Examination of the repurposed agents in the current AD pipeline revealed that DMT trials were chiefly based on agents derived from hematologic-oncologic (tyrosine kinase inhibitors), cardiovascular (angiotensin II receptor antagonists, angiotensin-converting enzyme inhibitors), and neurologic indications (anticonvulsants), as well as diabetes. Growing evidence supports the association between the key pathologic changes these drugs target and the underlying biology of AD [21,22,23,24]. The links between dementia-related symptoms and the abnormal activation of tyrosine kinase pathways, cardiovascular disease, and impaired insulin sensitivity are reflected by the presence of these agents in the pipeline of repurposed drugs. With increasing knowledge of these processes in AD, repurposing may comprise a precision medicine approach to AD therapeutics . A preponderance of psychiatric compounds comprise the symptomatic agent class, and the vast majority (including some non-antipsychotics) are aimed at alleviating AD-associated agitation. This may show a priority in the field to identify treatments for a distressing aspect of AD for patients and caregivers. These trials were facilitated by the development of new diagnostic criteria for agitation that assist in patient identification and outcome determination .

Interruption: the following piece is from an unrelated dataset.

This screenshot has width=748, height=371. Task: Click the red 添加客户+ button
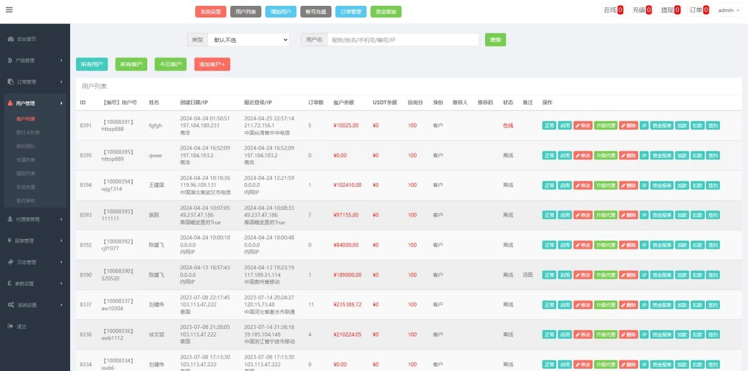tap(212, 64)
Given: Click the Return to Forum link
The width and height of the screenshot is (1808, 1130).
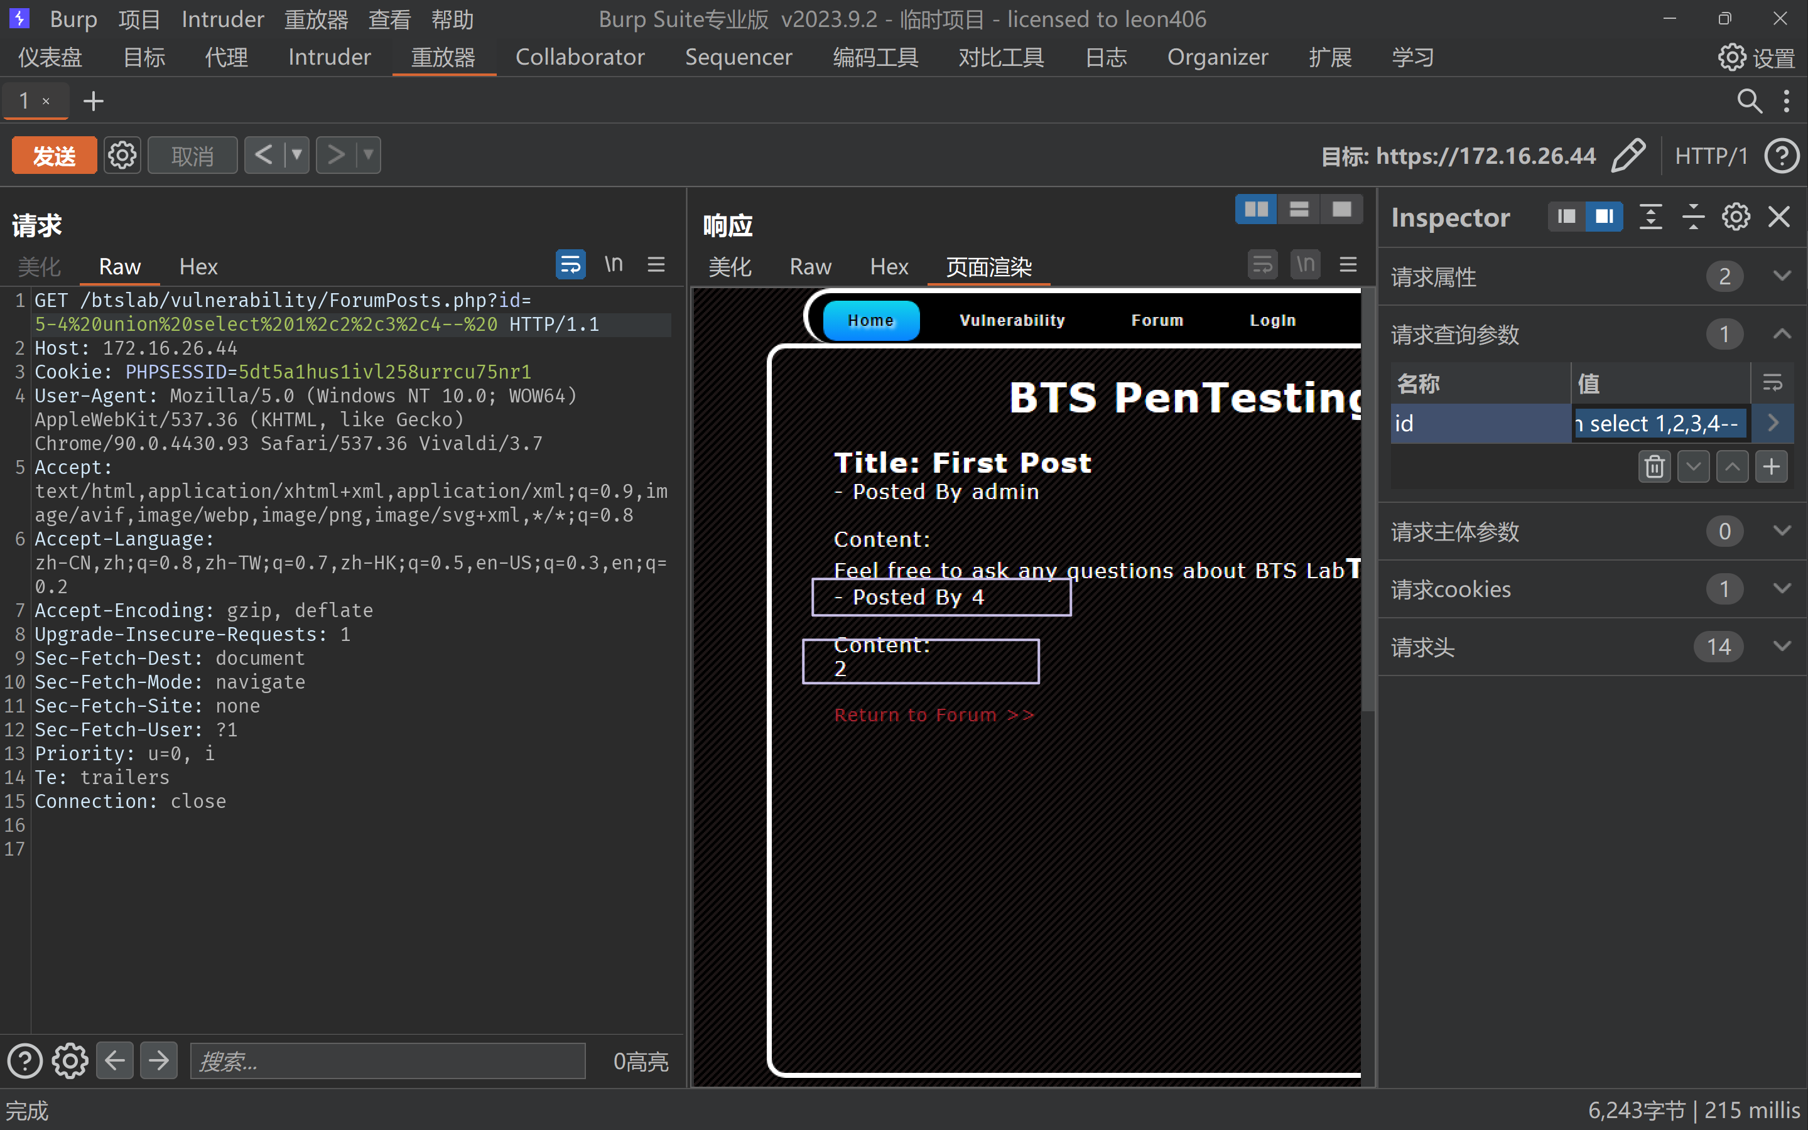Looking at the screenshot, I should [934, 715].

Certain repurposed candidates may offer therapeutic benefits without directly engaging AD targets. Reduced cerebral blood flow correlates with AD pathology . A pilot study has suggested that the antiplatelet agent, cilostazol (NCT02491268), may slow cognitive decline through pleiotropic effects, including regional enhancement of cerebral perfusion [28,29,30]. Some drugs target the role of neuroinflammation in AD: inflammation affecting the function of the blood-brain barrier is a component of interest in two trials of montelukast (NCT03402503, NCT03991988, [31, 32]). Trialists studying rifaximin (NCT03856359) posit an improvement in cognitive function by reduction in pro-inflammatory cytokines and ammonia levels .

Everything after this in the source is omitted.